> **REQUIRED WORK**
Copy every line of the records below word for word, keeping their order.

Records

☆ ☆ ☆ ☆ ☆

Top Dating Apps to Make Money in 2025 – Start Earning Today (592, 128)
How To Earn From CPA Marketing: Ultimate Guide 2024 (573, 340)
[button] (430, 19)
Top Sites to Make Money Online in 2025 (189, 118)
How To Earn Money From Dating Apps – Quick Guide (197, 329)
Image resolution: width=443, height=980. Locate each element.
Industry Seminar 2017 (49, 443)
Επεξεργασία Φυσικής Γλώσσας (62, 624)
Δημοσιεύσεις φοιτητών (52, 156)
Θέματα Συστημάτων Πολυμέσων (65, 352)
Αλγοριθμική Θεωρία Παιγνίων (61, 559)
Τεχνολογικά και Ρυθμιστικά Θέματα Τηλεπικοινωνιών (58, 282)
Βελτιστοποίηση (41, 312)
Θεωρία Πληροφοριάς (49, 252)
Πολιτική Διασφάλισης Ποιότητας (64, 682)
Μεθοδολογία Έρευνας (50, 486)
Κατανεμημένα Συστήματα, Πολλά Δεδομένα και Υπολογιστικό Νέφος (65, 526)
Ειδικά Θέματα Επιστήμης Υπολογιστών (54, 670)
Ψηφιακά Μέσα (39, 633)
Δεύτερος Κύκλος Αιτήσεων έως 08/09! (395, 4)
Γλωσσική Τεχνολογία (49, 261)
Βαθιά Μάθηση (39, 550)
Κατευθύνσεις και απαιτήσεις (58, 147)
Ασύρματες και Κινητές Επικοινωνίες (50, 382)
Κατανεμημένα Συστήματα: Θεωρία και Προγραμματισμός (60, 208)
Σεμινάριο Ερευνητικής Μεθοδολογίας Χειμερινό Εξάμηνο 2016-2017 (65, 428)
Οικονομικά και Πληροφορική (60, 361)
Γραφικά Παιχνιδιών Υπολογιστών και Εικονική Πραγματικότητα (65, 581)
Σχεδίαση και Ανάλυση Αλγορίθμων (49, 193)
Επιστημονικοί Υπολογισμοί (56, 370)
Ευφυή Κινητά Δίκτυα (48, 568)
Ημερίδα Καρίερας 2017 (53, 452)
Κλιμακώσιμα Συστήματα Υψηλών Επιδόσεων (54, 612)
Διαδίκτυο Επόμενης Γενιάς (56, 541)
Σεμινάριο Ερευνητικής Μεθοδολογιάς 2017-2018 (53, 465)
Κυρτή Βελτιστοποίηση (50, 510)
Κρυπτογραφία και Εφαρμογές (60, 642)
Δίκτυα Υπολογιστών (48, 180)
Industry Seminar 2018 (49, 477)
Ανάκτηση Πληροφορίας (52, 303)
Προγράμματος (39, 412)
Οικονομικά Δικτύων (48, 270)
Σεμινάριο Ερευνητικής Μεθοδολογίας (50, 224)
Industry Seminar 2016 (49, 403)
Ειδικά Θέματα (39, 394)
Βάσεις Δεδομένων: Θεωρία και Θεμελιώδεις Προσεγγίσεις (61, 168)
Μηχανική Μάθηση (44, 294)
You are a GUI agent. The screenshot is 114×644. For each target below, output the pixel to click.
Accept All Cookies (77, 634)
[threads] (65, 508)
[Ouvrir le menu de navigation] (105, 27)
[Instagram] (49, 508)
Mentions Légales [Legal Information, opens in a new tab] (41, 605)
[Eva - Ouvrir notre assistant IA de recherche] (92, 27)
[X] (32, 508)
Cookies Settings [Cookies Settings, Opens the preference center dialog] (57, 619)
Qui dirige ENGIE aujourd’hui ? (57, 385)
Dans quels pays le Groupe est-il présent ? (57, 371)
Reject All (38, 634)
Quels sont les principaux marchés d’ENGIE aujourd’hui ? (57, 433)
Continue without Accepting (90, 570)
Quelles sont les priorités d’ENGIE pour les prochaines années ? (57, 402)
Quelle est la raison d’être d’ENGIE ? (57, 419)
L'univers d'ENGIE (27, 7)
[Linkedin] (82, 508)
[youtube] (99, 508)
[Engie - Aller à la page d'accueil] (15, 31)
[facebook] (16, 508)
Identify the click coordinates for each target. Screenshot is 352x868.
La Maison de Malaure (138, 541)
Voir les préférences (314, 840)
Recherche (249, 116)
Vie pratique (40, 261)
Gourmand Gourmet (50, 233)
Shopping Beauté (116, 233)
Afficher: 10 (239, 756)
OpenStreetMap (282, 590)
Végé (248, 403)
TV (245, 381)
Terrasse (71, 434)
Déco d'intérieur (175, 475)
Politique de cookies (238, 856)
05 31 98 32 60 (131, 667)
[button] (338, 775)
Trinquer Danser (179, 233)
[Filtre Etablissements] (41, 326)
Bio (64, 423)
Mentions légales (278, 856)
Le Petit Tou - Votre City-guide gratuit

☆ ☆ ☆ ☆ ☆

> **EXPECTED ANSWER**
Top Dating Apps to Make Money in 2025 – Start Earning Today (592, 128)
How To Earn From CPA Marketing: Ultimate Guide 2024 (573, 340)
[button] (430, 19)
Top Sites to Make Money Online in 2025 (189, 118)
How To Earn Money From Dating Apps – Quick Guide (197, 329)
Image resolution: width=443, height=980. Locate each element.
Industry Seminar 2017 (49, 443)
Επεξεργασία Φυσικής Γλώσσας (62, 624)
Δημοσιεύσεις φοιτητών (52, 156)
Θέματα Συστημάτων Πολυμέσων (65, 352)
Αλγοριθμική Θεωρία Παιγνίων (61, 559)
Τεχνολογικά και Ρυθμιστικά Θέματα Τηλεπικοινωνιών (58, 282)
Βελτιστοποίηση (41, 312)
Θεωρία Πληροφοριάς (49, 252)
Πολιτική Διασφάλισης Ποιότητας (64, 682)
Μεθοδολογία Έρευνας (50, 486)
Κατανεμημένα Συστήματα, Πολλά Δεδομένα και Υπολογιστικό Νέφος (65, 526)
Ειδικά Θέματα Επιστήμης Υπολογιστών (54, 670)
Ψηφιακά Μέσα (39, 633)
Δεύτερος Κύκλος Αιτήσεων έως 08/09! (395, 4)
Γλωσσική Τεχνολογία (49, 261)
Βαθιά Μάθηση (39, 550)
Κατευθύνσεις και απαιτήσεις (58, 147)
Ασύρματες και Κινητές Επικοινωνίες (50, 382)
Κατανεμημένα Συστήματα: Θεωρία και Προγραμματισμός (60, 208)
Σεμινάριο Ερευνητικής Μεθοδολογίας Χειμερινό Εξάμηνο 2016-2017 (65, 428)
Οικονομικά και Πληροφορική (60, 361)
Γραφικά Παιχνιδιών Υπολογιστών και Εικονική Πραγματικότητα (65, 581)
Σχεδίαση και Ανάλυση Αλγορίθμων (49, 193)
Επιστημονικοί Υπολογισμοί (56, 370)
Ευφυή Κινητά Δίκτυα (48, 568)
Ημερίδα Καρίερας 2017 (53, 452)
Κλιμακώσιμα Συστήματα Υψηλών Επιδόσεων (54, 612)
Διαδίκτυο Επόμενης Γενιάς (56, 541)
Σεμινάριο Ερευνητικής Μεθοδολογιάς 2017-2018 (53, 465)
Κυρτή Βελτιστοποίηση (50, 510)
Κρυπτογραφία και Εφαρμογές (60, 642)
Δίκτυα Υπολογιστών (48, 180)
Industry Seminar 2018 (49, 477)
Ανάκτηση Πληροφορίας (52, 303)
Προγράμματος (39, 412)
Οικονομικά Δικτύων (48, 270)
Σεμινάριο Ερευνητικής Μεθοδολογίας (50, 224)
Industry Seminar 2016 (49, 403)
Ειδικά Θέματα (39, 394)
Βάσεις Δεδομένων: Θεωρία και Θεμελιώδεις Προσεγγίσεις (61, 168)
Μηχανική Μάθηση (44, 294)
You are a GUI agent. The screenshot is 114×644. For each target below, output the pixel to click.
Accept All Cookies (77, 634)
[threads] (65, 508)
[Ouvrir le menu de navigation] (105, 27)
[Instagram] (49, 508)
Mentions Légales [Legal Information, opens in a new tab] (41, 605)
[Eva - Ouvrir notre assistant IA de recherche] (92, 27)
[X] (32, 508)
Cookies Settings [Cookies Settings, Opens the preference center dialog] (57, 619)
Qui dirige ENGIE aujourd’hui ? (57, 385)
Dans quels pays le Groupe est-il présent ? (57, 371)
Reject All (38, 634)
Quels sont les principaux marchés d’ENGIE aujourd’hui ? (57, 433)
Continue without Accepting (90, 570)
Quelles sont les priorités d’ENGIE pour les prochaines années ? (57, 402)
Quelle est la raison d’être d’ENGIE ? (57, 419)
L'univers d'ENGIE (27, 7)
[Linkedin] (82, 508)
[youtube] (99, 508)
[Engie - Aller à la page d'accueil] (15, 31)
[facebook] (16, 508)
Identify the click coordinates for each target. Screenshot is 352x868.
La Maison de Malaure (138, 541)
Voir les préférences (314, 840)
Recherche (249, 116)
Vie pratique (40, 261)
Gourmand Gourmet (50, 233)
Shopping Beauté (116, 233)
Afficher: 10 (239, 756)
OpenStreetMap (282, 590)
Végé (248, 403)
TV (245, 381)
Terrasse (71, 434)
Déco d'intérieur (175, 475)
Politique de cookies (238, 856)
05 31 98 32 60 (131, 667)
[button] (338, 775)
Trinquer Danser (179, 233)
[Filtre Etablissements] (41, 326)
Bio (64, 423)
Mentions légales (278, 856)
Le Petit Tou - Votre City-guide gratuit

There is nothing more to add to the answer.